INSTRUCTIONS FOR THE TASK: Look through the entries below and count the lines with the word "computer" in them; give only the number.

[Stored data entries]
^^^^^^^^

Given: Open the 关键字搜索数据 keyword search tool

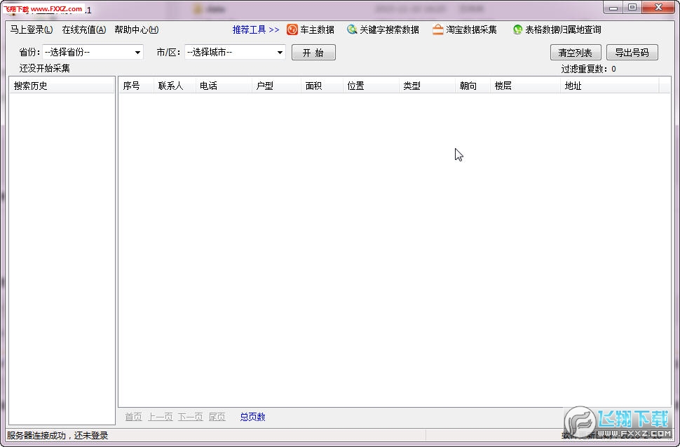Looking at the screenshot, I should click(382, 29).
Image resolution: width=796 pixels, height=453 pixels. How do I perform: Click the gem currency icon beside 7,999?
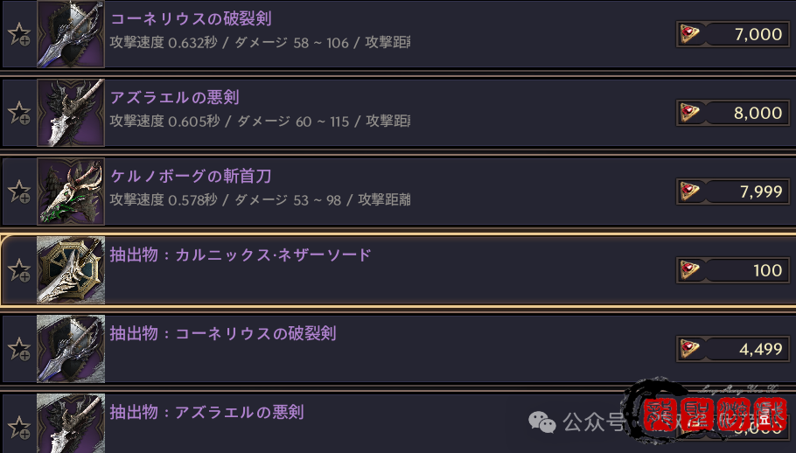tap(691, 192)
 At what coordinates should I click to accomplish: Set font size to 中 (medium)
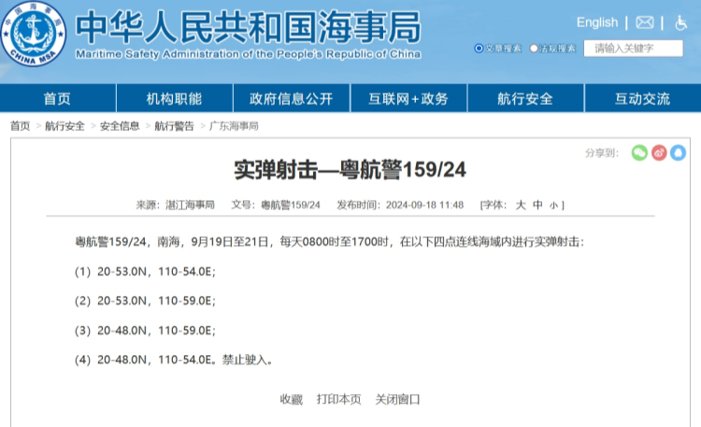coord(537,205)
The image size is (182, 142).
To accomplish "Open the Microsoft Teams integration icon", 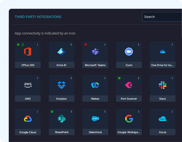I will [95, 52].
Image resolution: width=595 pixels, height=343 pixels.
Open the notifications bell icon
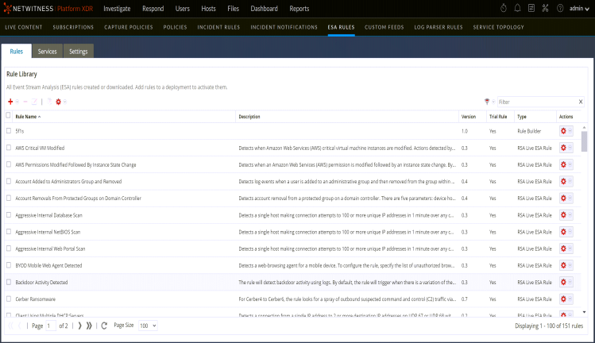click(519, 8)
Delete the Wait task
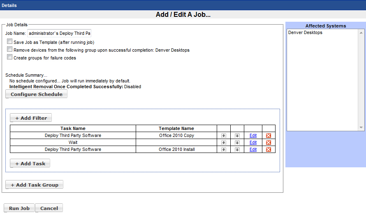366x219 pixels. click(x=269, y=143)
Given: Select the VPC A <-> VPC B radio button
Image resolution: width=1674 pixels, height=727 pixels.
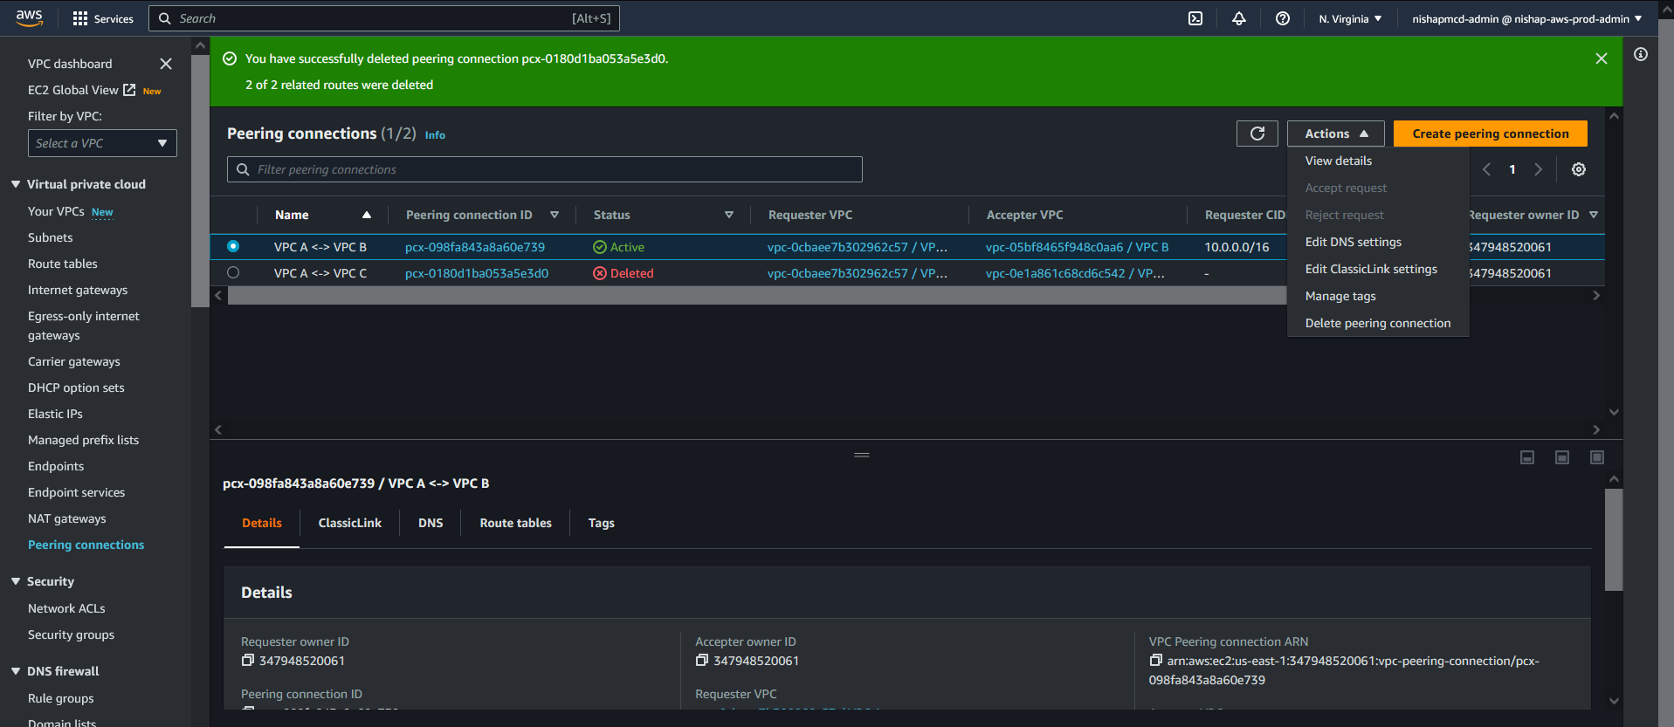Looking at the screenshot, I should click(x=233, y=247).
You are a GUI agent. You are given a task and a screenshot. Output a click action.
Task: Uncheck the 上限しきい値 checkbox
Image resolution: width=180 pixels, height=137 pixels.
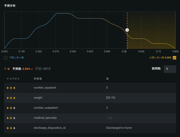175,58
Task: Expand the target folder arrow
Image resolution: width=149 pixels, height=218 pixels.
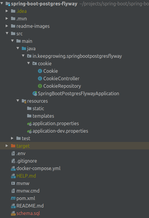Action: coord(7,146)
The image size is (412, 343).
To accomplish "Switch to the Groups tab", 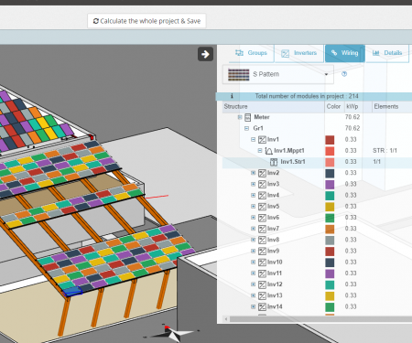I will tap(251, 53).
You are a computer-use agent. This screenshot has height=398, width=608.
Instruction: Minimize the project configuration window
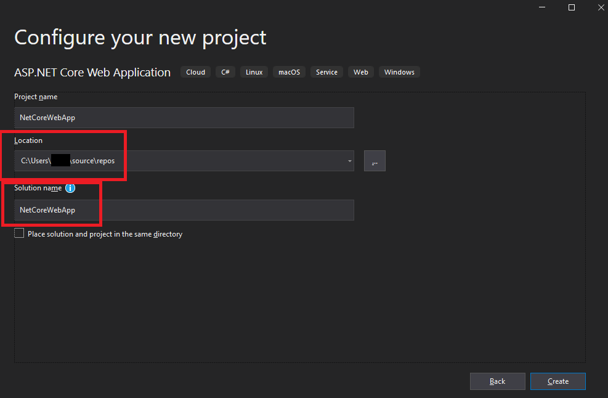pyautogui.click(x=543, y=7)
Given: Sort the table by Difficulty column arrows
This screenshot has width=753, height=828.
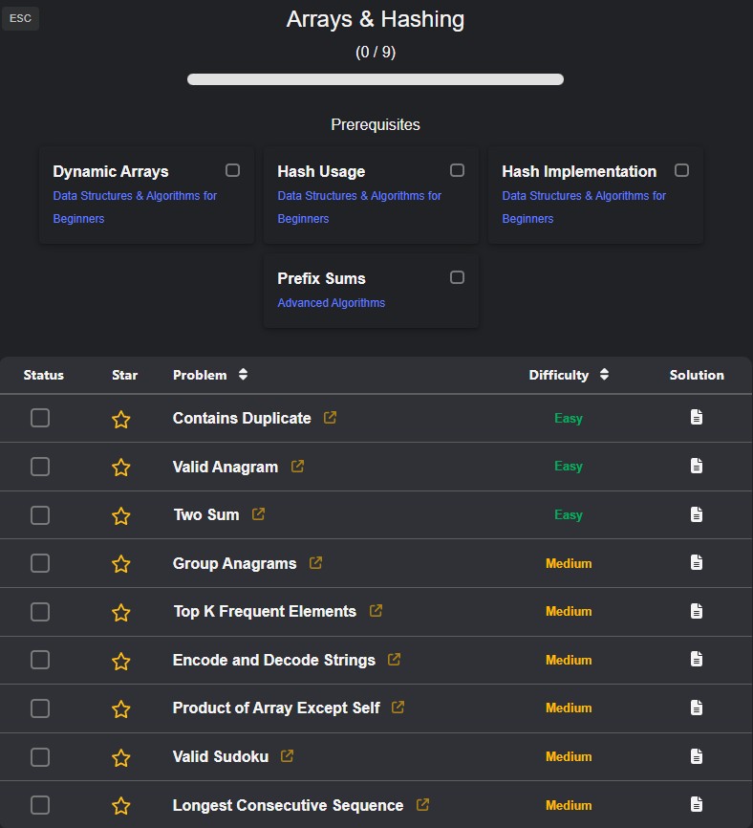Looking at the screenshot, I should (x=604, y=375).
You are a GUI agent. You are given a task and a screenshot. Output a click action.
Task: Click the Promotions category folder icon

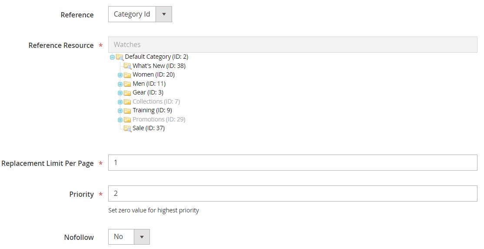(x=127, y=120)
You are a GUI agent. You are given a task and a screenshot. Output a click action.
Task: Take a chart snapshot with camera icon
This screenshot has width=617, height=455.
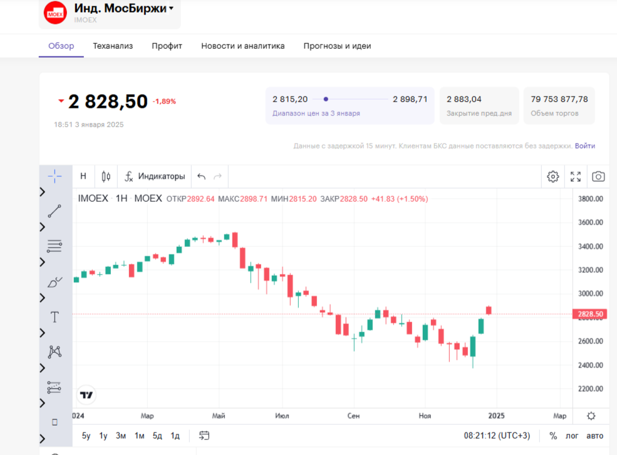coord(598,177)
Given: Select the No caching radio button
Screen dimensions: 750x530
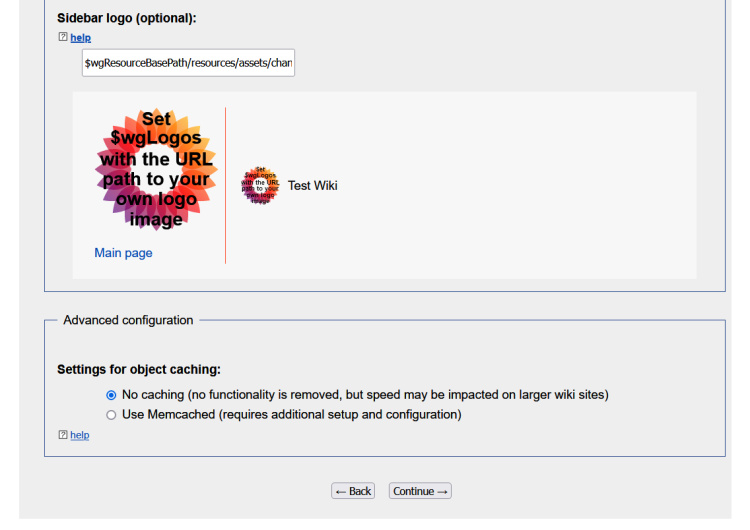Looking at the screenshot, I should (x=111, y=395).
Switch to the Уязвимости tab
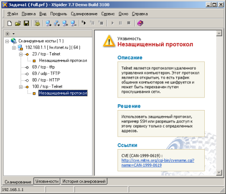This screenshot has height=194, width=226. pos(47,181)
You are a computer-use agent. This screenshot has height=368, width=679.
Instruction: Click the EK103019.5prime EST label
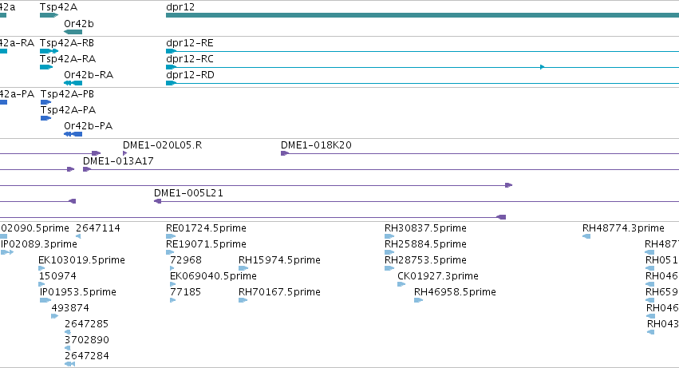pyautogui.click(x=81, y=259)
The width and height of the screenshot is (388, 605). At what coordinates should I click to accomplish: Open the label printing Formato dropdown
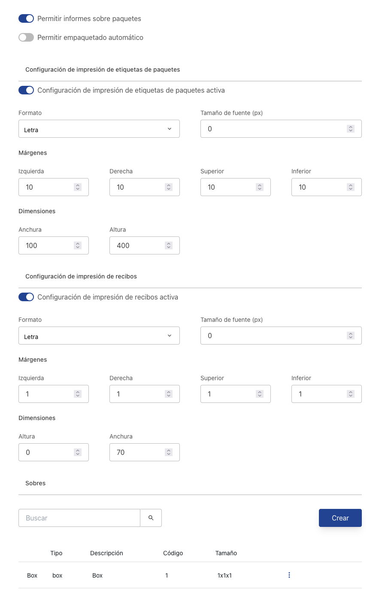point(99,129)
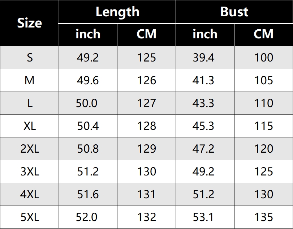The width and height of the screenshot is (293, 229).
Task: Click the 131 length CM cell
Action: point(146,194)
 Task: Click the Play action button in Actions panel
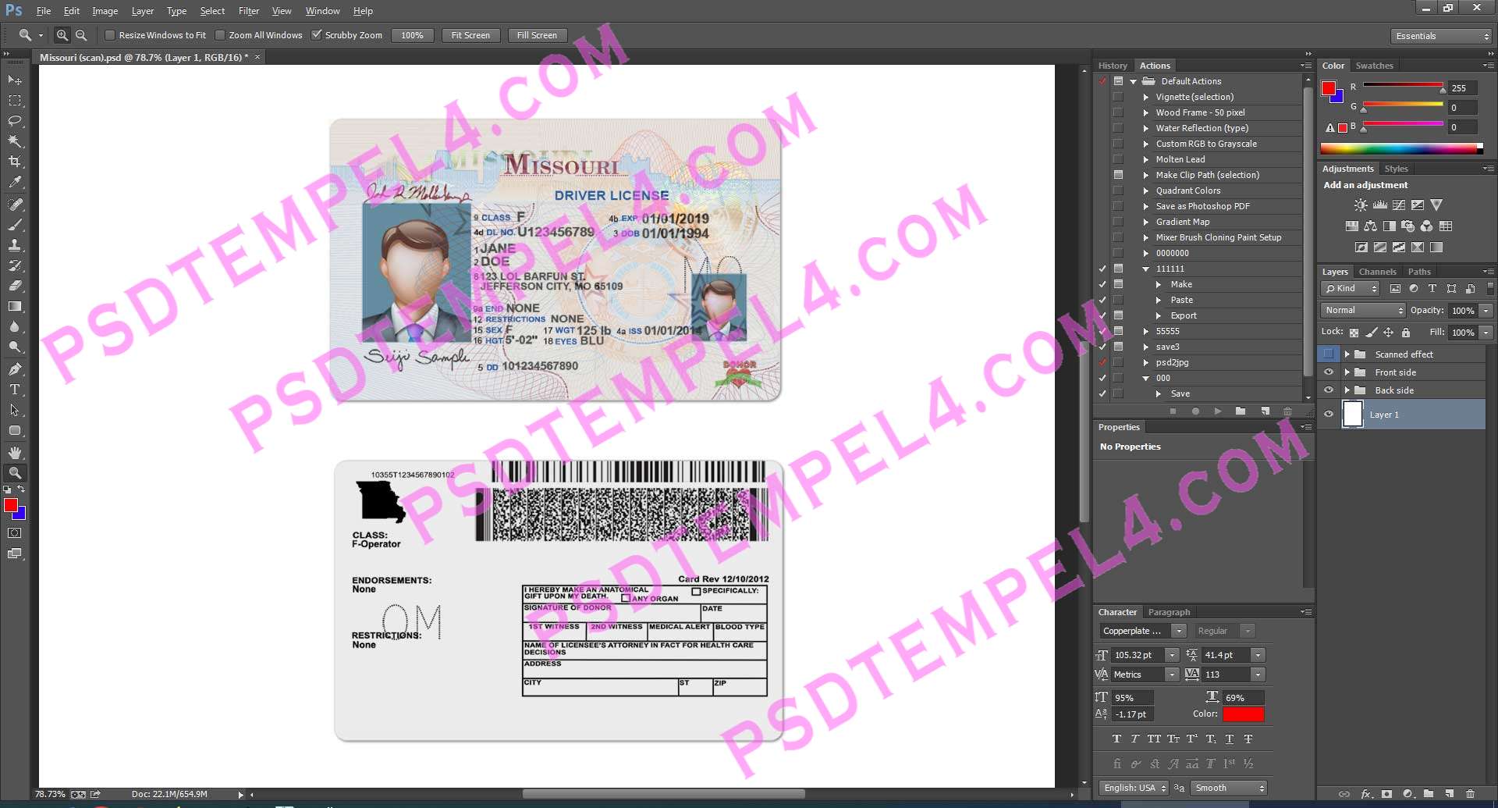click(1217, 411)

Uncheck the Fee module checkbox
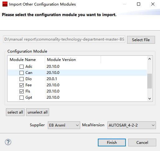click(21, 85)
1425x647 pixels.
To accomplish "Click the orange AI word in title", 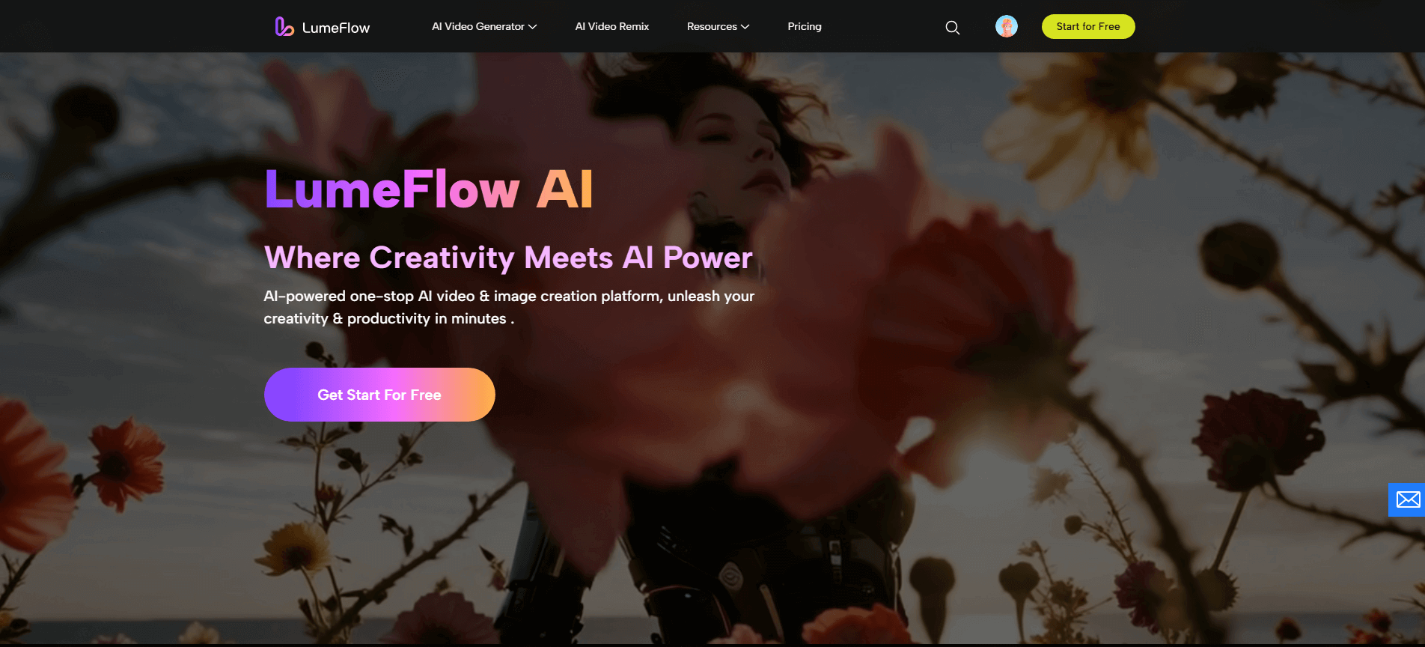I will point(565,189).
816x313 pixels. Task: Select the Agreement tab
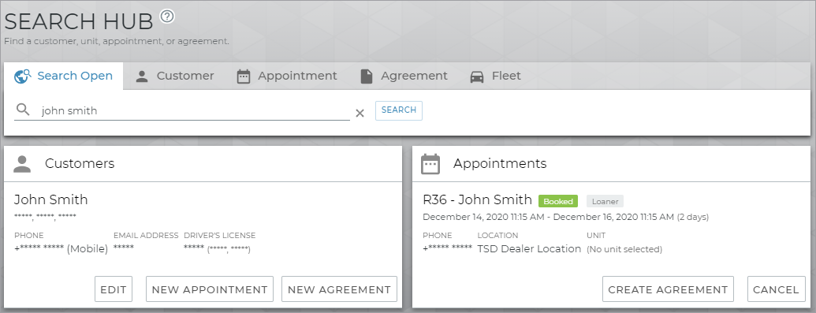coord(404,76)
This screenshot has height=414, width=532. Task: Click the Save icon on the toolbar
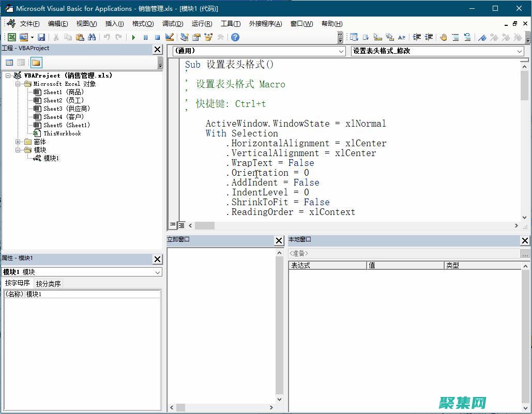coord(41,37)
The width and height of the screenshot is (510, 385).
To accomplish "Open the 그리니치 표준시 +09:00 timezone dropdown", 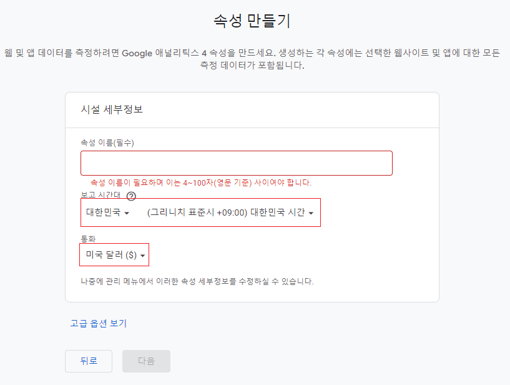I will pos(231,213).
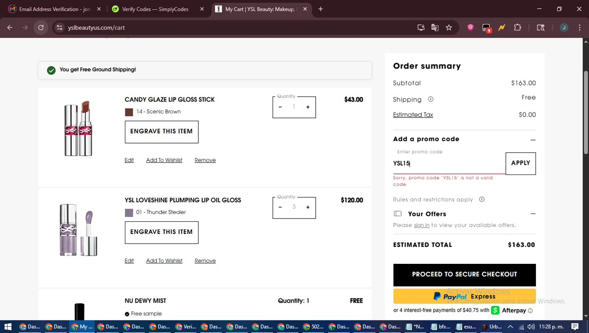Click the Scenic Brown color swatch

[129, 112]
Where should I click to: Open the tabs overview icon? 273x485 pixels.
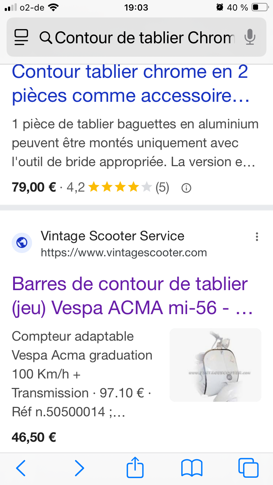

^^^^^^^^

EXPECTED OUTPUT: 2